Esses poderes permaneciam com os cavaleiros mesmo que eles entregassem seu Artefato Sagrado a uma candidata a Donzela Sagrada, então Gilbert – que deu o seu para Cecilia – agora tinha um poder que poderia usar se quisesse.
“Hum?” ela murmurou, sentindo alguém por perto. Foi apenas por um momento, mas ela sentiu o olhar penetrante de alguém por trás dela. Mas quando ela olhou ao redor, não havia ninguém lá.
“O que foi?” Oscar perguntou.
“Nada, agora mesmo eu meio que…” Ela parou vagamente. Não havia nada nem ninguém ali, então não fazia sentido chamar atenção para isso.
‘Eu acho que foi apenas minha imaginação?’
Com o tratamento aparentemente ainda em andamento, Oscar tirou alguns esparadrapos de dentro do kit de primeiros socorros. Ao cortá-lo em tiras do tamanho do ferimento, ele perguntou hesitante: “Como está… Cecilia?”
“Hein? Ah, sim. Ela está bem.”
“OK. Isso é bom, então.” respondeu Oscar, usando a fita adesiva para cobrir o ferimento com gaze, provavelmente para que a sujeira não entrasse.
“Hmmm, por que você quer ver Cecilia?” ela perguntou, embalada pela atmosfera entre eles, perguntando a única coisa que ela queria saber há algum tempo.
“Por quê?”
No jogo, Oscar não era tão ligado a Cecilia. Muito pelo contrário – em vez de querer estar perto dela, ele não queria nem olhar para ela. Então por que esse Oscar queria vê-la e parecia preocupado com o que ela estava fazendo?
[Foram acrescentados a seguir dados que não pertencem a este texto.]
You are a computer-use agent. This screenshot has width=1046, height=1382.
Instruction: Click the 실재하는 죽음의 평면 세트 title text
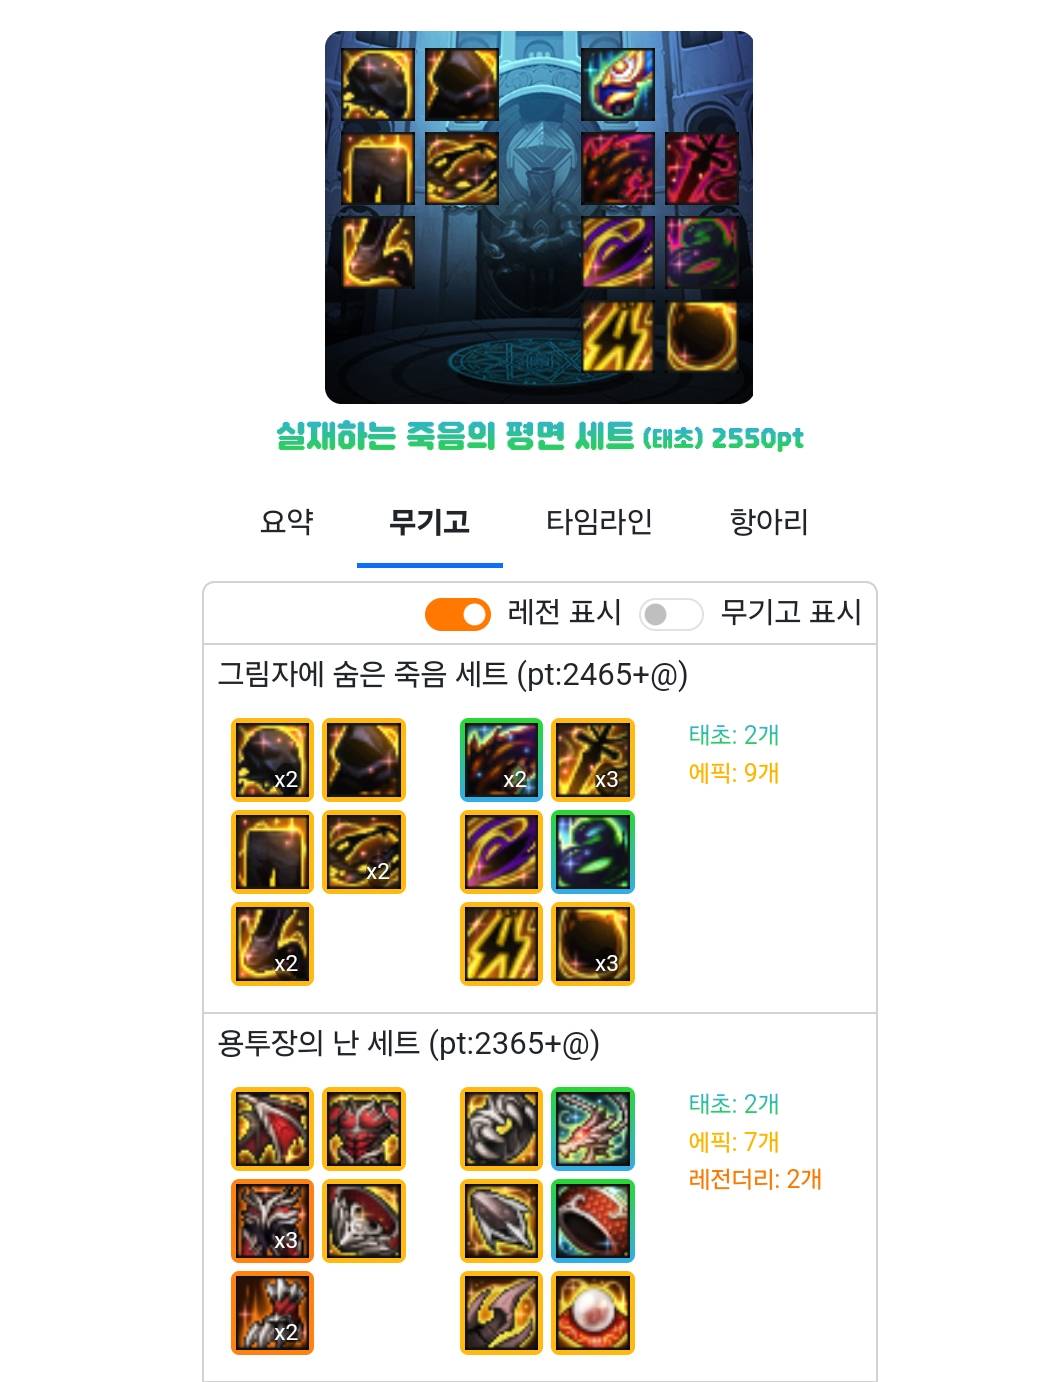455,436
‘Talvez ele esteja preocupado porque sem ela por perto ele não sabe o que ela vai fazer?’
As pessoas temiam inimigos invisíveis – isso era verdade. Talvez ele se sentisse desconfortável, imaginando se Cecilia iria criar uma barreira entre ele e Lean.
“Não acho que Cecilia vá atrapalhar você. Você nunca terá que vê-la novamente se não quiser!” ela disse.
“Nunca mais a verei? Ela disse isso?” ele perguntou miseravelmente, sua voz tão deprimida que poderia afundar no chão. Ela disse isso como Cecília com a melhor das intenções, mas evidentemente o desagradou consideravelmente.
“Hum…”
“Eu fiz algo de mal com ela?”
“Hein?”
“Eu a conheci há doze anos. Eu fiz algo que magoou os sentimentos dela naquele dia? É por isso que ela está me evitando?” Oscar perguntou, seu olhar abatido e um tanto solitário.
A expressão dele a surpreendeu tanto que ela estremeceu.
“Eu não queria fazer com que ela não gostasse de mim. Não me lembro de ter feito nada que a incomodasse. Então, se você quer saber, um dos motivos pelos quais eu gostaria de encontrá-la cara a cara é perguntar a ela sobre isso. E o outro…”
“O outro?”
“É que eu gostaria de reconstruir nosso relacionamento, se pudermos.”
“O quê?!” ela gritou, completamente pega de surpresa. Ela nunca poderia ter imaginado que ele diria isso.
‘Reconstruir nosso relacionamento? Ele quer dizer que quer que tenhamos boas relações para que ele possa se casar com Lean sem remorsos? Ele quer que terminemos nosso noivado amigavelmente?’
Da perspectiva de Oscar, o status de Cecilia como filha da Casa Sylvie representava um problema. Ele queria dissolver seu noivado com ela, mas do ponto de vista político, não podia semear a discórdia com os Sylvies. Seus pais queriam o casamento e poderiam ficar perturbados quando soubessem que ele havia cancelado o noivado apenas para escolher uma garota da casa de um barão.
‘Talvez ele queira me colocar de seu lado para manter meus pais sob controle!’
Desse ângulo, sua obsessão por Cecília fazia mais sentido.
“E-então você não a odeia?” ela perguntou nervosamente.
“Como eu iria odiar alguém que não vejo há doze anos? Em vez disso, eu…”
“Entendi!” ela interrompeu brilhantemente, interrompendo Oscar no meio da frase.
“Entendi! Eu entendo agora!”
Sorrindo amplamente, ela bateu firmemente no ombro de Oscar.
Ele não odiava Cecilia. Isso era uma notícia incomparavelmente boa.